There is considerable variation of expression of p-gp in general population. P-gp is the gene product of MDR1 (ABCB1). The MDR1 gene is subject to single nucleotide polymorphisms, which is associated with decreased function of p-gp between individuals (84). A well-known example of this variability affecting function is in relation to the opiate analgesics.

Mu opioid receptor agonists have identical target receptor affinities adjusted for dose (85). Despite this characteristic, individual opioids exhibit a marked variation in their ability to induce clinically-relevant analgesia despite equipotent mu opioid receptor doses administered systemically, a characteristic that is explained entirely on the basis of the affinity of p-gp for an individual opioid (analgesia is inversely proportional to the affinity of the p-gp efflux transporter for the substrate drug) (86). Hence, loperamide, a potent mu opioid receptor agonist, does not produce either euphoria or analgesia, being marketed over-the-counter in the USA as an antidiarrheal preparation, due to its local inhibition of gut motility (88). Evidence that loperamide has in vivo potent mu opioid agonist properties in the brain and that this effect is solely due to p-gp efflux has been clearly supported by pretreatment with a potent p-gp inhibitor prior to loperamide administration (87).

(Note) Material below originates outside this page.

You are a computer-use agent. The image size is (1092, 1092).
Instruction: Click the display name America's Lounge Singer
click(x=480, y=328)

It is still unclear why some patients with IVH develop hydrocephalus and others do not. One of the possible explanations is that there are genetic differences between individuals in how well they clear the blood and the blood products from the ventricles. Based on the discussions above, we hypothesize that if a patient has a genetic variant with decreased functionality of p-gp, then the potential for eliminating macromolecules from the ventricles will be reduced in the presence of IVH, resulting in hydrocephalus.

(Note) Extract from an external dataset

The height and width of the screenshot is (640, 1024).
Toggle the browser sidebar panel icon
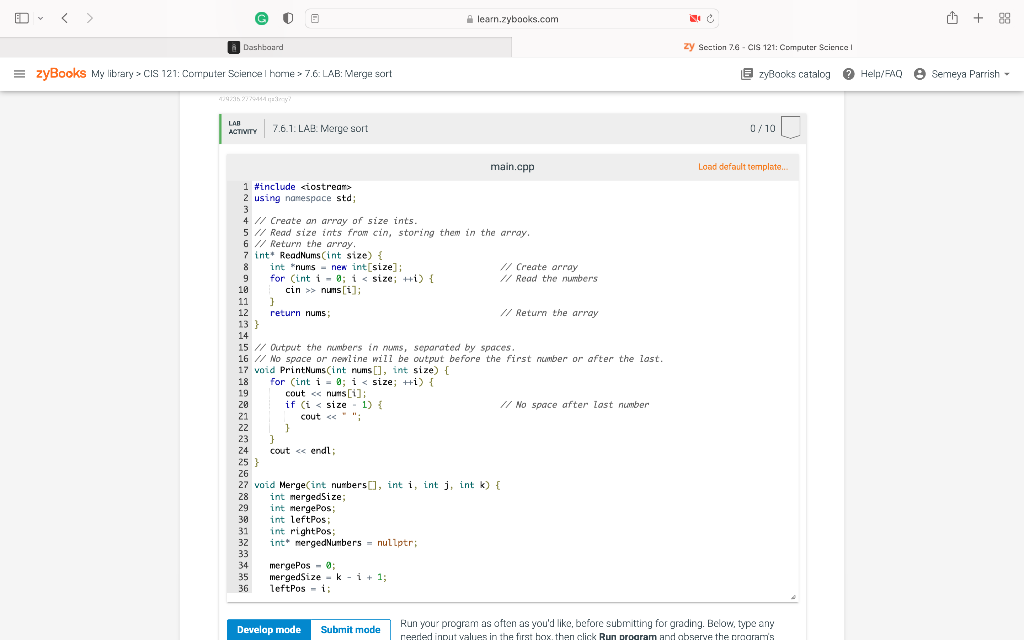[x=21, y=17]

In conclusion, hydrocephalus results from abnormal osmotic gradients that favor water transport into the ventricles. These abnormal gradients are due to a change in the macromolecular and ionic content in the ventricular CSF. Efflux transporters, in particular p-gp, play a key part in the clearance of macromolecules, both endogenous and exogenous, out of the ventricles and the brain, thus maintaining the milieu interior. We have summarized existing literature with reference to p-gp and provided a context for focusing on this transporter with regards to hydrocephalus. However the details regarding the exact role played in hydrocephalus are yet to be clarified.